The Delaware State Police held a graduation ceremony on Thursday for 12 new canine handlers and their four legged partners. After a month-long bonding period and 12 weeks of training, the new K-9 units are ready to hit the streets.
These teams will be in state police troops all over the state, with one unit stationed at the Lewes Police Department headquarters. The teams will be responsible for everything from drug detection, explosives detection and crowd control. The 12-week training began on April 8 and included instruction in obedience, confidence, tracking, building searches, area searches, suspect apprehension and officer protection.
“We are proud of each of our handlers for their commitment to the K-9 unit,” said Col. Nathaniel McQueen, superintendent of the Delaware State Police. “In addition to performing their daily duties they’re willing to take on the additional responsibilities and duties required of them.”
Josh Walther and his K-9 partner, Kate, were among the graduating class. Over the time they’ve spent together they’ve developed a close relationship.

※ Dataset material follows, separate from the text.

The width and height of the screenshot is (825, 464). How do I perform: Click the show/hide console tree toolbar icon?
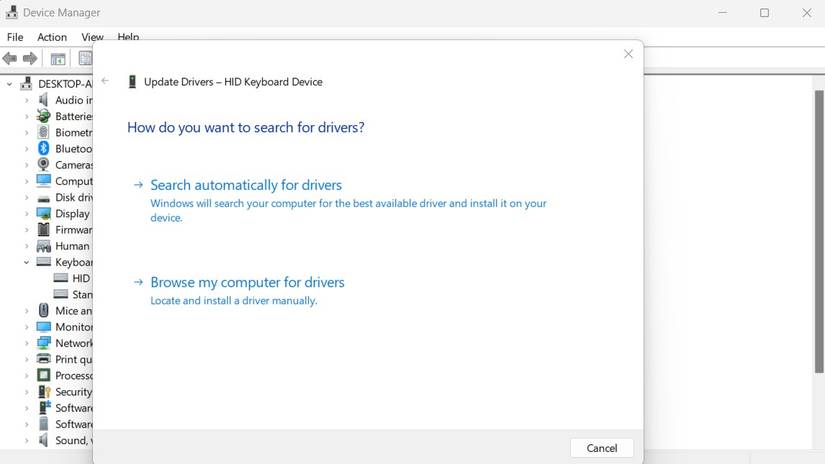58,59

“Whenever she’s out with me at home or at work her interest is just on me,” Walther said. “She doesn’t pay much attention to what else is going on except where I am.”
Kate is one of three black labs that were purchased with the help of a federal grant. The Delaware State Police were able to purchase the dogs to be used exclusively for the purpose of explosives detection. The black labs stick out amongst the German and Dutch shepherds that typically comprise K-9 units. A total of five handlers and their canines graduated with explosives detection certifications.

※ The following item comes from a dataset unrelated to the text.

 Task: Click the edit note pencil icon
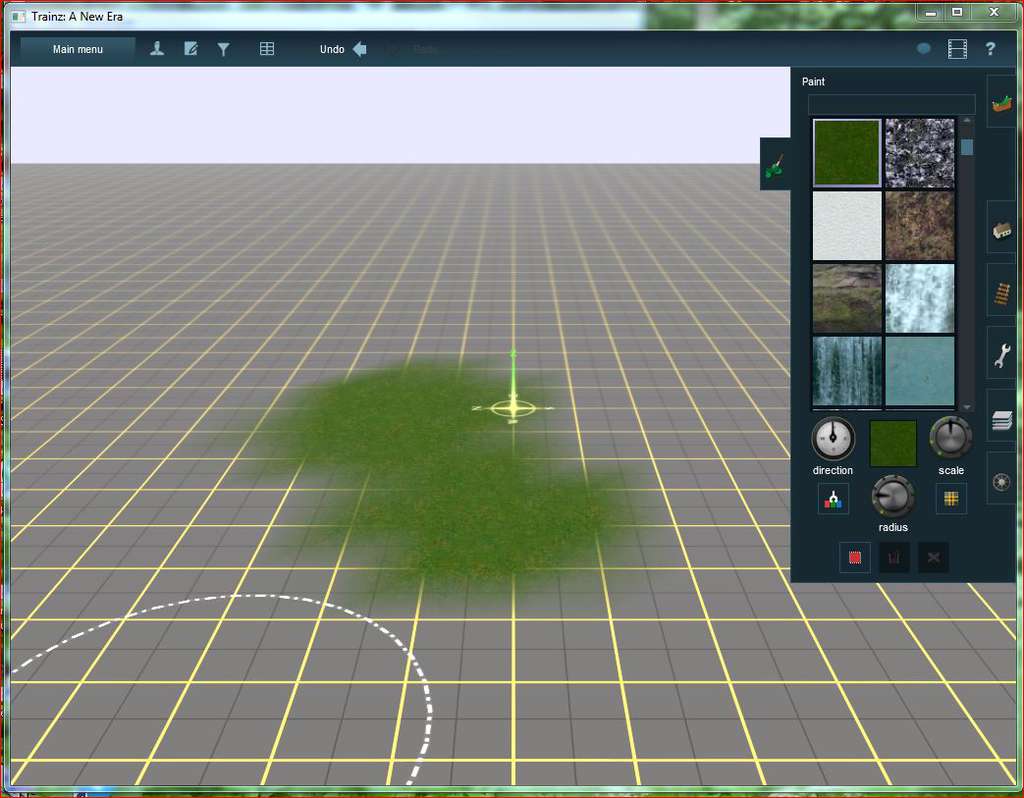pyautogui.click(x=190, y=49)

Dogs like Kate are typically selected for the K-9 program by experienced handlers from within the department, Sr. Cpl. Leonard Aguilar. The handlers will travel to a kennel and test dogs. They are looking for dogs that have a strong prey drive. A dog with a strong prey drive will be better at perusing suspects. They also look for dogs with a strong fight drive. The strength of a dog’s fight drive determines how long they will fight and how brave they will be. The age of new dogs ranges from 1 to 2 and a half years, Aguilar said.
Once the dogs are purchased they are paired with a handler and given a one-month bonding period where they live with their handler prior to being trained. The dogs then begin their obedience training.
“It’s a slow process,” Aguilar said, “but these are very intelligent animals. It’s all about repetition.”
As with training any normal dog, the handlers and trainers use rewards and correction to help the dogs learn what is expected of them, Aguilar explained.
Page 2 of 2 - “Once a dog learns where he is supposed to be and gets proper praise or gets a minor correction if it strays out, he realizes that the good spot is by his handler’s leg rather than walking around,” he said.
For Walther and Kate, that system of communication goes far beyond reward and retribution.
“I’ve learned over the past 12 weeks what her little quirks are and she’s learned mine,” Walther said. “We both learned each other. She knows what I want her to do and when she’s doing her searches I know when she’s getting tired, just from looking at her face and seeing the looks she gives me.”
When a handler chooses to take on the responsibility of a canine partner, they’re welcoming a new member into their family. Each canine lives with their handler. The handler becomes responsible for the day to day care of the dog and in most cases the dog will remain with their handler upon their retirement, said Aguilar.
Walther explained that Kate is more than just a tool to aid his police work, she’s family.
“She’s my dog,” he said. “I don’t want anything to happen to her, just like I don’t want anything to happen to my kids.”